Learn how to live more peacefully

 

The parable of the second arrow is a well-known Buddhist story about dealing with suffering more skilfully. It is said the Buddha once asked a student,

‘If a person is struck by an arrow, is it painful? If the person is struck by a second arrow, is it even more painful?’

He then went on to explain,

‘In life, we can’t always control the first arrow. However, the second arrow is our reaction to the first. This second arrow is optional.’

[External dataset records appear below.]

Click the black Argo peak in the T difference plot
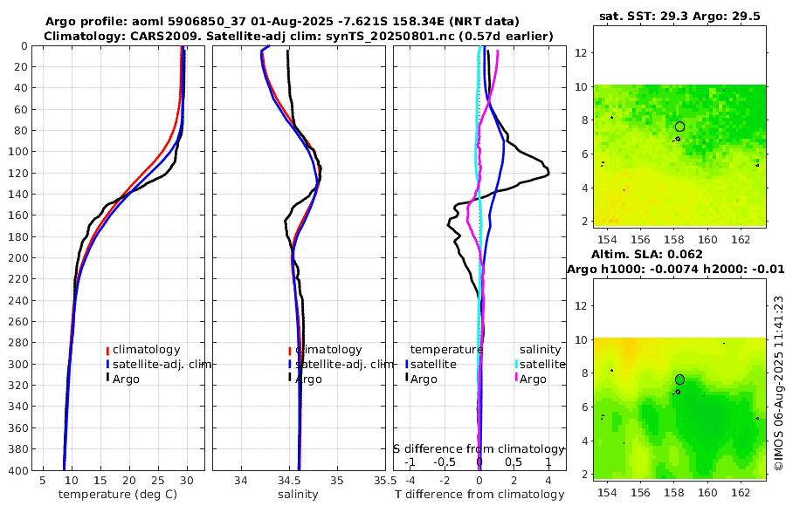Image resolution: width=786 pixels, height=506 pixels. tap(548, 174)
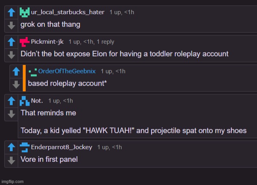
Task: Go to Enderparrot8_Jockey's profile
Action: click(x=61, y=147)
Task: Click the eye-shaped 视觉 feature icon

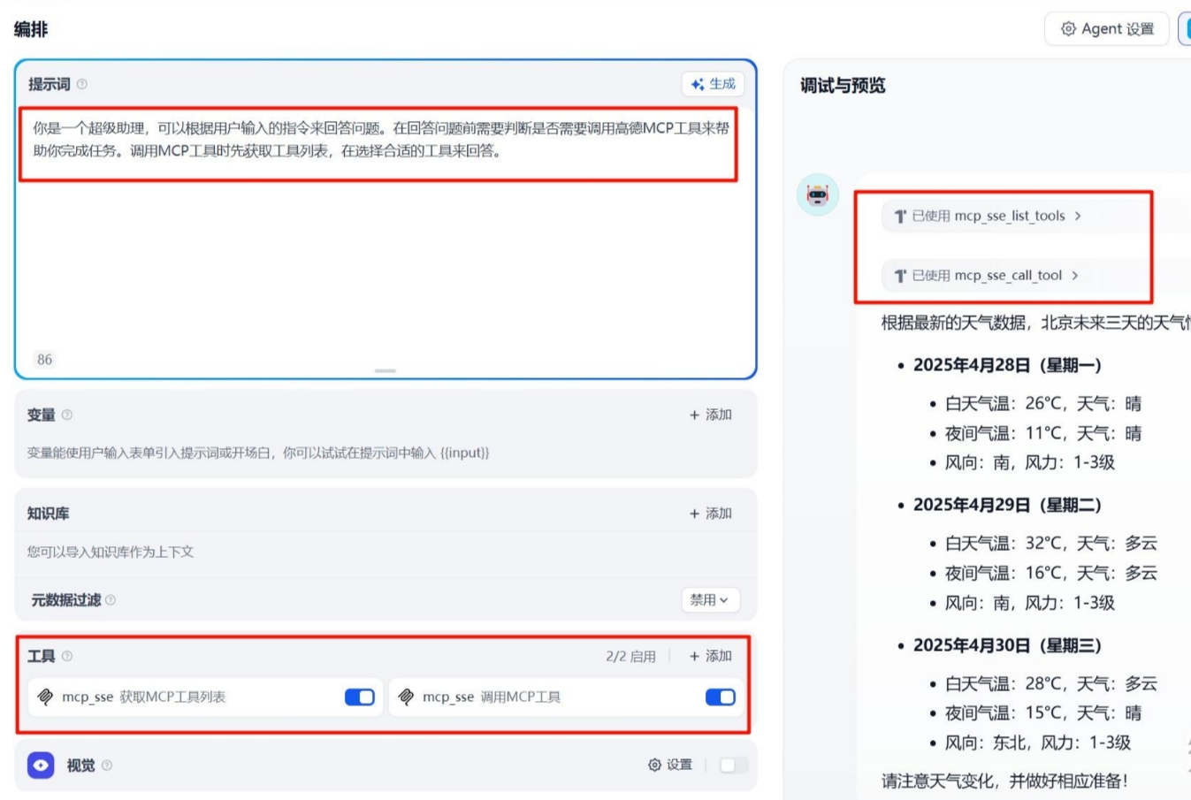Action: tap(39, 766)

This is sometimes interpreted as meaning that pain is inevitable, but suffering is optional. I’m not sure I would go this far – to my mind there are clearly situations where to experience suffering is the only human response. However, it is true that our interpretation of events plays a large role in how we experience them, and that we do have a tendency to overdramatise much of what happens to us. Let’s say someone at home or work leaves a pile of dirty dishes on the bench. You notice it, and have an immediate reaction of annoyance. So far, so good. But what often happens next is we think – he/she is always leaving a mess for me to clean up, how many times have I said blah blah, they clearly don’t care for me at all, why am I always unappreciated; it would have been better had I not been born at all…

So that last bit is probably (hopefully!) a slight exaggeration, but we can go quite quickly from a situation – someone annoys us, our arm hurts, we’re coming down with a cold – to extrapolating all kinds of emotions and thoughts from it which have little to do with the original stimulus. This can be seen as the second arrows of suffering – the ones we add onto the original arrows which life is already flinging at us in any case. I was talking about this recently on the phone to a friend who was at home with his sick family – he, his wife, and their four young children had all been struck down with the flu and were at various stages of sickness and recovery. What he’d noticed was his own reaction to being ill – it felt wrong and unfair, he was young and had been riding his bike to work to get fit and he shouldn’t have been saddled with this illness. His children, on the other hand, played when they had a bit of energy, and slept when they felt unwell. They took the illness in their stride and simply responded to how they were feeling at the time. Of course they didn’t enjoy being sick, but they didn’t beat themselves up mentally with dialogues of what should or shouldn’t have been. They were dealing with the first arrow, but not the second one.

We probably find ourselves dealing with the second arrow of suffering many times in the course of a day. The story is not about denying our initial reaction, to pretend we are immune from pain. It is about having a choice in how to proceed next. Over time, having an awareness of this choice, and refraining from flinging endless second arrows at ourselves, can help to liberate us from much unnecessary suffering.

Weekly practice idea:

This week, when you have a strong response of pain or annoyance at a situation, ask yourself – what is my story line here? Am I still dealing with the first arrow of suffering, or have I well and truly moved into the second one?